Quindi se la guerra in Ucraina finisse i prezzi calerebbero?
«Immagino di sì; anche se non si può certo ipotizzare che ripartano i contratti con la Russia; almeno per un bel po’ di tempo».

Non è stata proprio l’ossessione verde ad avere un effetto controproducente sulla questione energetica?
«Non mi faccia attaccare le politiche verdi. In realtà esse hanno anche un effetto positivo, perché maggiore è la produzione rinnovabile, più si riescono a contenere i prezzi. Tuttavia...».

Tuttavia, professore?
«Non servono gli ambientalisti per dire che i mulini fanno bene, lo sanno e lo condividono tutti. Il punto è che l’apporto delle energie rinnovabili arriva al 7% scarso del totale, e questo malgrado negli ultimi tre anni il loro volume sia aumentato del 30%. Se sommiamo eolico e fotovoltaico arriviamo a dodici miliardi di metri cubi, si pensi che dalla Russia ne prendevamo 29...».

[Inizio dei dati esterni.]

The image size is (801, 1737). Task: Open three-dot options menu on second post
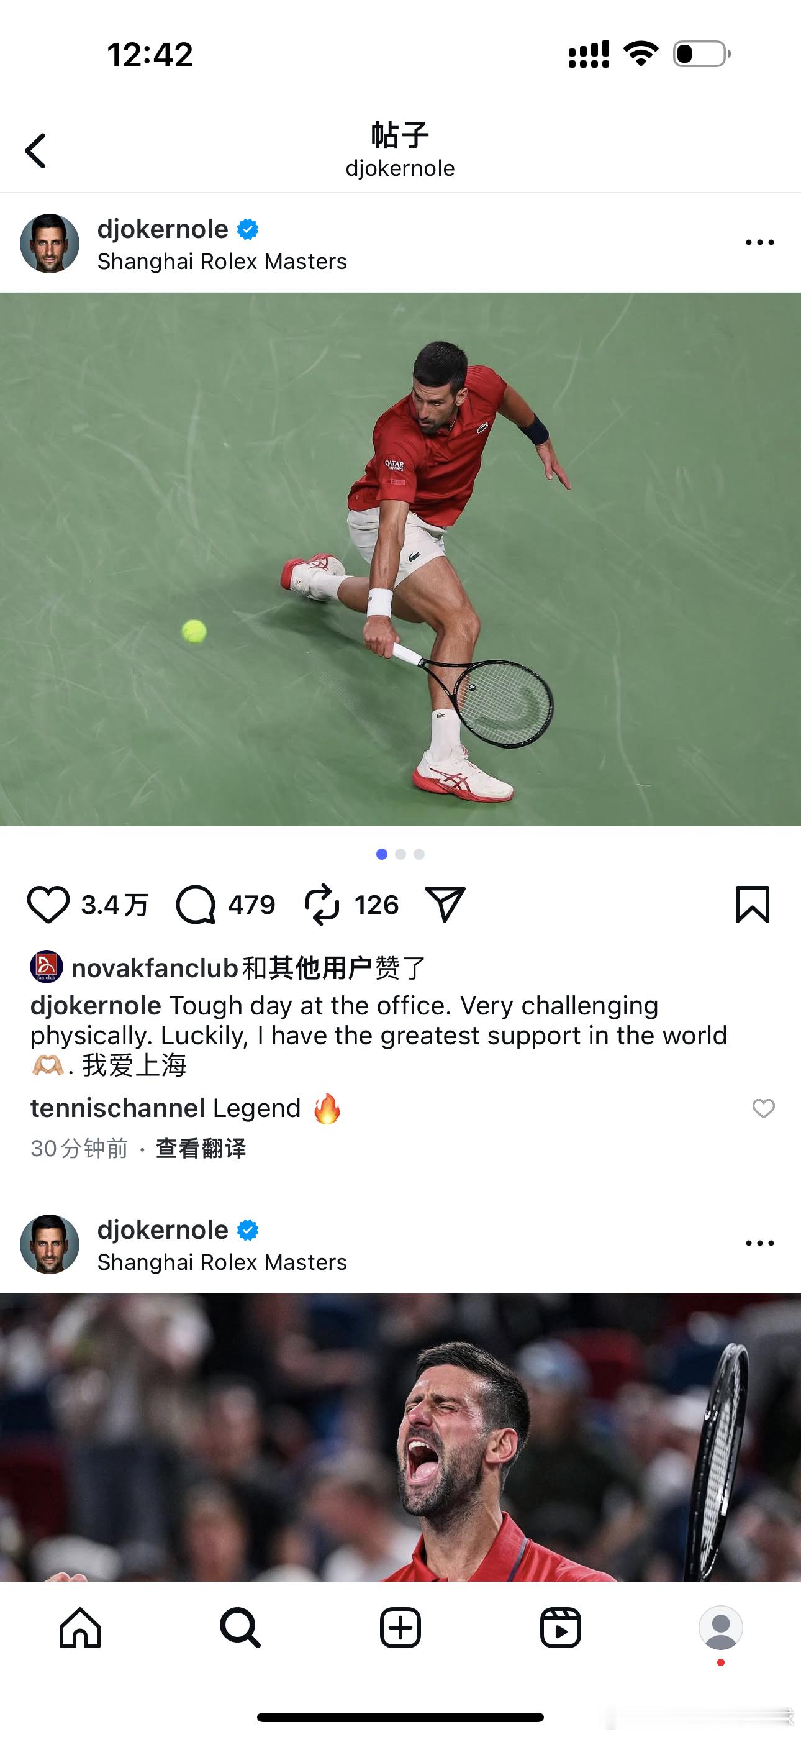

Lei declina le istanze verdi squisitamente sotto l’aspetto pratico...
«Certo, consideri che il gas è tra i fossili più puliti».

Il problema allora è più politico che ambientale?
«L’ambientalismo pone ostacoli seri soprattutto a livello di politiche regionali, perché gli amministratori locali non hanno sufficiente forza per imporre progetti importanti, non si avventurano. D’altronde gli italiani non solo hanno detto no al nucleare nel famoso referendum degli anni Ottanta, ancora ai tempi di Matteo Renzi si sono opposti al referendum sulle trivelle».

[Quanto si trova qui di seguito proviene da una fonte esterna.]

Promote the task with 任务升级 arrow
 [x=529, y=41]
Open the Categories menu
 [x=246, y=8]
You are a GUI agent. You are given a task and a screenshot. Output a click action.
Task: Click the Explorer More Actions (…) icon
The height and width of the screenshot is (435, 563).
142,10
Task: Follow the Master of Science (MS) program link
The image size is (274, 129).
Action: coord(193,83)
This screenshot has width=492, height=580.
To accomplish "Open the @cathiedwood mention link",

Finché non si cambia testa dovremo rassegnarci a mettere mano al portafogli?
«È come il ristorante rispetto alla cucina di casa: se ti approvvigioni fuori, paghi di più».

Cosa può fare l’Italia?
«Noi scontiamo, da sempre, una strutturale debolezza nel campo energetico, perché non abbiamo materie prime e importiamo tutto, fin dai tempi dell’Impero Romano. In più abbiamo un’eccessiva dipendenza dal gas e dall’elettricità prodotta con il gas importato».

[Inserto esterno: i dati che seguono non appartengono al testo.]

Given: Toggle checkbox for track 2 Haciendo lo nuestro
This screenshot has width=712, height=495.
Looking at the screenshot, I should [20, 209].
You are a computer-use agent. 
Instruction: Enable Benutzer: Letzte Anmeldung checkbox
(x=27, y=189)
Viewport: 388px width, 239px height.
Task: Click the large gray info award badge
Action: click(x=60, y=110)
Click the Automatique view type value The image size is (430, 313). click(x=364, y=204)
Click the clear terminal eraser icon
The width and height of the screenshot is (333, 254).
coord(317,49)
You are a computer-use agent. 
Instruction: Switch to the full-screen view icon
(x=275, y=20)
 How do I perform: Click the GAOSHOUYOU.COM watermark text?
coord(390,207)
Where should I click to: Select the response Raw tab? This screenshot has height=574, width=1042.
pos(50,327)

Suggeriva di diversificare le fonti...
«Sì, non solo a livello di energia ma anche di Paesi fornitori. Un po’ come quando si investe in Borsa, bisogna costruire un portafoglio variegato se non si vuole o non ci si può permettere di rischiare troppo».

Che ricette ha per l’immediato?
«Teniamo aperte le centrali di carbone».

Questo farà inorridire i verdi...
«Serve per dare un segnale ai mercati ed evitare che si inneschi una spirale rialzista. Bisogna garantire flessibilità al sistema, nel caso la prossima estate o il prossimo inverno sia necessario ricostituire le scorte».

E nel medio periodo?
«Dovremmo aumentare la possibilità d’accesso a risorse abbondanti di energia fossile, che restano fondamentali. I contratti e gli investimenti che stiamo facendo all’estero vanno benissimo, bisognerebbe farne di più anche in Italia».

 L’Italia dovrebbe decidersi a imboccare decisamente la strada del nucleare?
«Il nostro sistema è tenuto insieme da 56 centrali nucleari francesi dalle quali importiamo 50 miliardi di kilowatt ora ogni anno. Il nucleare è la prima fonte di produzione elettrica in Europa, rappresenta circa il 23% del totale. Gli italiani tutti dovrebbero andare a visitare il museo della Fisica, dietro al Viminale, nel luogo dove Enrico Fermi scoprì la fissione. Noi abbiamo una grande tradizione scientifica dai tempi di Galileo Galilei, che dovremmo deciderci a sfruttare».